Обучая Випассане, Будда и покинул этот мир. Он никогда не говорил о себе как о боге. Не считал, что обладает божественной силой. Наоборот, человек — только человек! Сам сделавший себя и самостоятельно построивший собственную жизнь. В этом смысле он скорее богоборец. Достигнув просветления и тем самым разрушив сансару — череду рождений и смертей, которая представлялась в виде все новых Домов, — он сказал следующее:
Слушай, Строитель Дома!
Я уничтожил все — кровлю и пол, и камни для стен.
Ты не сможешь больше построить Дом для меня.
Не прячься, Ты стал мне полностью виден.
И богу, если существует он где-то на небесах, не оставалось ничего другого, как подчиниться Будде.

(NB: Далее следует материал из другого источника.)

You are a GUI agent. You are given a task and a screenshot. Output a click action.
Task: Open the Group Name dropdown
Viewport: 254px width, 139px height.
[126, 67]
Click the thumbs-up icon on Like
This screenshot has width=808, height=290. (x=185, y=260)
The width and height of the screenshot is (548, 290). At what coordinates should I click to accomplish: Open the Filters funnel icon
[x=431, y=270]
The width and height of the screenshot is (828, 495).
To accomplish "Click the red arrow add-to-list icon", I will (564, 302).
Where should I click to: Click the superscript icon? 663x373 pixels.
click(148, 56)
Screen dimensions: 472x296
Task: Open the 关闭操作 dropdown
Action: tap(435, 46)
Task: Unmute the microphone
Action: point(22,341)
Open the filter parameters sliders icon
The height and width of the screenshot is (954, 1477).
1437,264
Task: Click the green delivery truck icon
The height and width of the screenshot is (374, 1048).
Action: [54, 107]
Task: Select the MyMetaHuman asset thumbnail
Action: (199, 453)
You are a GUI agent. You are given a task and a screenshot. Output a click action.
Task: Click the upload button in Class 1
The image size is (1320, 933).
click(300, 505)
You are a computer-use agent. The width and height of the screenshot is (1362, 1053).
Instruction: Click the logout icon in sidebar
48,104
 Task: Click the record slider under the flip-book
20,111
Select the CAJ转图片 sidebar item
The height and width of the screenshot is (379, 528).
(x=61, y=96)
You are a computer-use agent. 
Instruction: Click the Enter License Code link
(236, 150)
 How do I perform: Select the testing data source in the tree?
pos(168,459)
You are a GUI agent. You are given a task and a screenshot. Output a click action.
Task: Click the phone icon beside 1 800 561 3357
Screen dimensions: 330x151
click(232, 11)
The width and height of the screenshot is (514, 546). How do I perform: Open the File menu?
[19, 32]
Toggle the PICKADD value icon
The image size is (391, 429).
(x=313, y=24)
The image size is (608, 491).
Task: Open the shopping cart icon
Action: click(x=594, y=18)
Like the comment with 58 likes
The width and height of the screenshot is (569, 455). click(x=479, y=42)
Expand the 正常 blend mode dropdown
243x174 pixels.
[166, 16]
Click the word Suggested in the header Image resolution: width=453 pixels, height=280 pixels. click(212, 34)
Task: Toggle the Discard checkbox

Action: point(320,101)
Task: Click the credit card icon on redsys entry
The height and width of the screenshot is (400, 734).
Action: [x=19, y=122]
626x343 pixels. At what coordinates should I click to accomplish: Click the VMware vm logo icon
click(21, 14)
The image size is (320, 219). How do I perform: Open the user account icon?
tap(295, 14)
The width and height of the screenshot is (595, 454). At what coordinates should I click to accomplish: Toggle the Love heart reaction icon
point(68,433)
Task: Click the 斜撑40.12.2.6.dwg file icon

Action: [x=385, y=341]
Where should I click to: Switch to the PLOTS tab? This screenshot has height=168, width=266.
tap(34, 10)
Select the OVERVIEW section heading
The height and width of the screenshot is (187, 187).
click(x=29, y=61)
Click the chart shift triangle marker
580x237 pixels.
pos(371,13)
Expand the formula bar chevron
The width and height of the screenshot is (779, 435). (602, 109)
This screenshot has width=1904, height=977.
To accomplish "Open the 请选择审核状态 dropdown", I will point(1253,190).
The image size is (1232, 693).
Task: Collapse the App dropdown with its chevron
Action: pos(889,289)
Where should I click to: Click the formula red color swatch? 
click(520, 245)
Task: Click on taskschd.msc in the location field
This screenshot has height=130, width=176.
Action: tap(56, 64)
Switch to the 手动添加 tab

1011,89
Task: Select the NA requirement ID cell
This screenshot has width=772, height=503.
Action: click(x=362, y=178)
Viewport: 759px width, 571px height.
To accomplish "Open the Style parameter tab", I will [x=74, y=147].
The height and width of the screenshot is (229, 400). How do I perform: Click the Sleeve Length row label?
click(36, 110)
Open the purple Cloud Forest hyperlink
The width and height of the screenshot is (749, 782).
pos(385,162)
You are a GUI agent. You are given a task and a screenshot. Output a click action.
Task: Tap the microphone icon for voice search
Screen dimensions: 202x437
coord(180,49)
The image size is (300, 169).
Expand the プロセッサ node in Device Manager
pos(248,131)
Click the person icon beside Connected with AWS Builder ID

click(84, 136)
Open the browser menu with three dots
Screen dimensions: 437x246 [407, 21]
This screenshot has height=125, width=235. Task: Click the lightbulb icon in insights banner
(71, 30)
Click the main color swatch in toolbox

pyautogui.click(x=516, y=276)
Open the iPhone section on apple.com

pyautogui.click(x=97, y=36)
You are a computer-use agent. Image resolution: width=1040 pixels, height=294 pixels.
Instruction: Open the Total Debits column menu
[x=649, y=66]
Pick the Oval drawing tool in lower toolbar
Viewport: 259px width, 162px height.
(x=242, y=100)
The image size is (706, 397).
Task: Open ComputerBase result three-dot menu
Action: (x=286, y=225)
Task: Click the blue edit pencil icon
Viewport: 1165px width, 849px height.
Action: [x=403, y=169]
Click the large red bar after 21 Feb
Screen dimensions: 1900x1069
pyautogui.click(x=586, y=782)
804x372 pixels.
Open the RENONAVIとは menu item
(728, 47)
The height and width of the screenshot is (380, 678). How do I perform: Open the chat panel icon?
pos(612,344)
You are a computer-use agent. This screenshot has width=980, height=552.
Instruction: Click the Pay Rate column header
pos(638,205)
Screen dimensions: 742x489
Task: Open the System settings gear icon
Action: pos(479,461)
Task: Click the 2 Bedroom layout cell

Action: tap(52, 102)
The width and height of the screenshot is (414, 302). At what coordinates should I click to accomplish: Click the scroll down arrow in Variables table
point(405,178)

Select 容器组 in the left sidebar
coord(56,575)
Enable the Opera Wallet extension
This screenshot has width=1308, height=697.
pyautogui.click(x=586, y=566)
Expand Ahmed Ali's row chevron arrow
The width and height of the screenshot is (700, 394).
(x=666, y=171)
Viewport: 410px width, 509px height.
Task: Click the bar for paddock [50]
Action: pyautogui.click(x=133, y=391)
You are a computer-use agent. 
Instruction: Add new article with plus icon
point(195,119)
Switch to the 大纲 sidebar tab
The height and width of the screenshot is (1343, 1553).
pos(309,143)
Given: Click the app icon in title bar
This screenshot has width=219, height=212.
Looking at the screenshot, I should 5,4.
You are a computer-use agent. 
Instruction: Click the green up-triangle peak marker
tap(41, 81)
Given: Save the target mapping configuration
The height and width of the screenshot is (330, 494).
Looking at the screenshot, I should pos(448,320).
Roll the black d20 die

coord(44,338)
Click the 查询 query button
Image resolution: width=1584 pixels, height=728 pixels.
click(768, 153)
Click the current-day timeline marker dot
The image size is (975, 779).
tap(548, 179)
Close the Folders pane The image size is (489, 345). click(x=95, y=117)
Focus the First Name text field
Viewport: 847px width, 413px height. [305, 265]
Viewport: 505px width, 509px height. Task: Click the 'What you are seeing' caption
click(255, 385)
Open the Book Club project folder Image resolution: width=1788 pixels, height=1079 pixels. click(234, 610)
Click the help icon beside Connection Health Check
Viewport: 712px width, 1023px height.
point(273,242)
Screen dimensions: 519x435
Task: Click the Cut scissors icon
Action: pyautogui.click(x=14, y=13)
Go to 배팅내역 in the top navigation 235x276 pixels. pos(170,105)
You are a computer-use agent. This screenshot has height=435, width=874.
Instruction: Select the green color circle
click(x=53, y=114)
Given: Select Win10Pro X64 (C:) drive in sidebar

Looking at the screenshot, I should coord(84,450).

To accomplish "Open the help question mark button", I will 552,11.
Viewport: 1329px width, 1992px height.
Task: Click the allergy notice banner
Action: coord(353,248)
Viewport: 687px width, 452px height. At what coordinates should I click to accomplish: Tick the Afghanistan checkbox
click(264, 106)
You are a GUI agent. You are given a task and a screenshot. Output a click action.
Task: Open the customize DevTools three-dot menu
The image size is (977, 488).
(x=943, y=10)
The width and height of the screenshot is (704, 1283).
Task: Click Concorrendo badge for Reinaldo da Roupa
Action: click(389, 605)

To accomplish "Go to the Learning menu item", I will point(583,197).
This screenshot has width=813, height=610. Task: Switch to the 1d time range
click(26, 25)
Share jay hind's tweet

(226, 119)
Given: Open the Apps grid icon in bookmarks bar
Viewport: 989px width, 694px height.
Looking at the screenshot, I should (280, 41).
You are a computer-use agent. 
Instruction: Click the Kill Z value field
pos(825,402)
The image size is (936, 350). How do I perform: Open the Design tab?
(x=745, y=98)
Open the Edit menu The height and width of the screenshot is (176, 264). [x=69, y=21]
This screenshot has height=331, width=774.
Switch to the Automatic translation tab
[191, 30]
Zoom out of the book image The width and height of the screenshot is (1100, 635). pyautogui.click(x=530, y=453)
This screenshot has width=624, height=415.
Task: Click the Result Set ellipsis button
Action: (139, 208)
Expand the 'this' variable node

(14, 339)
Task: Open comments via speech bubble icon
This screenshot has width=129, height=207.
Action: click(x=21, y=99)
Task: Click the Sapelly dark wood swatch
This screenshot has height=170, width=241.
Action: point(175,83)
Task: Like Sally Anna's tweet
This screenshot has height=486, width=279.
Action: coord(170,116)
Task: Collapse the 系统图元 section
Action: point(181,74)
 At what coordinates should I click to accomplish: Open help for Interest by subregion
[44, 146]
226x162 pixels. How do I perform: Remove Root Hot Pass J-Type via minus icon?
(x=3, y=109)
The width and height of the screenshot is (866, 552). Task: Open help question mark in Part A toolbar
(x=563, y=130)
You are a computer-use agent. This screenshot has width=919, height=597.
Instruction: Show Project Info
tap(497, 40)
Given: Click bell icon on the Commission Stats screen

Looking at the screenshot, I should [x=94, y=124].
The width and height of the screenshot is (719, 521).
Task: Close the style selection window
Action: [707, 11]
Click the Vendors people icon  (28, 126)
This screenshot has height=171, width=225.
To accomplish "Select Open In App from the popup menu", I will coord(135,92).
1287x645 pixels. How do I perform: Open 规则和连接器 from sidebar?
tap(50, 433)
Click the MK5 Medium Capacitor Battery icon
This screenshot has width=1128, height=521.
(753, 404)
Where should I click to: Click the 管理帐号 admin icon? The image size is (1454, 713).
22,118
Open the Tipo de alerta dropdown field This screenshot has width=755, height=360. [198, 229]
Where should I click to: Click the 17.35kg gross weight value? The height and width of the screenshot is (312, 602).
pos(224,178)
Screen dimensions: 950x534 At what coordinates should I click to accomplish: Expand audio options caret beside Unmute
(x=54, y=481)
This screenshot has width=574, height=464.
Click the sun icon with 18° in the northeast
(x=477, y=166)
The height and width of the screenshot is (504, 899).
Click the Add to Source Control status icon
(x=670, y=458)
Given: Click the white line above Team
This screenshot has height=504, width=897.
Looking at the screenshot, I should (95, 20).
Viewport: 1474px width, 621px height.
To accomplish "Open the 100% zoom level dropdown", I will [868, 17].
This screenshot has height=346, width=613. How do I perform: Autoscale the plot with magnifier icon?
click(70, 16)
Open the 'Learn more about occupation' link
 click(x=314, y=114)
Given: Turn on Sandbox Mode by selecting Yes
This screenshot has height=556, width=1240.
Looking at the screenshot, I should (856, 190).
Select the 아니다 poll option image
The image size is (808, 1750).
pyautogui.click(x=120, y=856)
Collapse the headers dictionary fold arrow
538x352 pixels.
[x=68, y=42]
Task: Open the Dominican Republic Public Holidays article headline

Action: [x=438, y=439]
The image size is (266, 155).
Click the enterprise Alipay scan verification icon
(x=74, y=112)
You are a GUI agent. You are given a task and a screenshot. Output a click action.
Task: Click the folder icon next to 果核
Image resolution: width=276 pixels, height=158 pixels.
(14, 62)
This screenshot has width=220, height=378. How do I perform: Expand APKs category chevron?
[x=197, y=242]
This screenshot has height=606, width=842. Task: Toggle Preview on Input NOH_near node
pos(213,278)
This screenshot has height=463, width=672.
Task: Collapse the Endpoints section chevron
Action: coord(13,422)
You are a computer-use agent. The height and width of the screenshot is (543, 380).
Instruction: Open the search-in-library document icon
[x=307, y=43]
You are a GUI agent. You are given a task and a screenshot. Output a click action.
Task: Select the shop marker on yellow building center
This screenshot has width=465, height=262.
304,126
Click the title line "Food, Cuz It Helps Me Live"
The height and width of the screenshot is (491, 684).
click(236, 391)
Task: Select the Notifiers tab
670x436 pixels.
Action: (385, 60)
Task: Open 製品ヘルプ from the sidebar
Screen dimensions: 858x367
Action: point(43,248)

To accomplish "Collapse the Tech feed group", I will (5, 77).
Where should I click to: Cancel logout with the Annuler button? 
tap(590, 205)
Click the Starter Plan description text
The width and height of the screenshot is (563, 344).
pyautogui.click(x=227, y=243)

Я закончил курсы Випассаны с чувством любви и уважения к человеку по имени Сиддхаттха Готама. Иногда во время медитации мне кажется, что я чувствую его где-то рядом. Он продолжает заботиться обо мне и обо всех тех, кого я люблю. И лишь один вопрос не дает мне покоя: что потом случилось с Рахулой — оставленным Сиддхаттхой двухлетним сыном? Кем он стал? Были ли у него дети? Что он знал о своем отце? Встречались ли они?
Впрочем, не так уж и важны ответы на эти вопросы. Понятно, что Рахула давным-давно умер. И дети его. И дети тех детей. Что до Будды, то тот давнишний грех делает его в моих глазах еще более человечным и настоящим. А значит, еще более реальным объектом любви и почитания.
«Пусть все создания будут счастливы», — так говорил он.
— Садху, садху, садху! — троекратно повторяю я и склоняю голову. — Да будет так!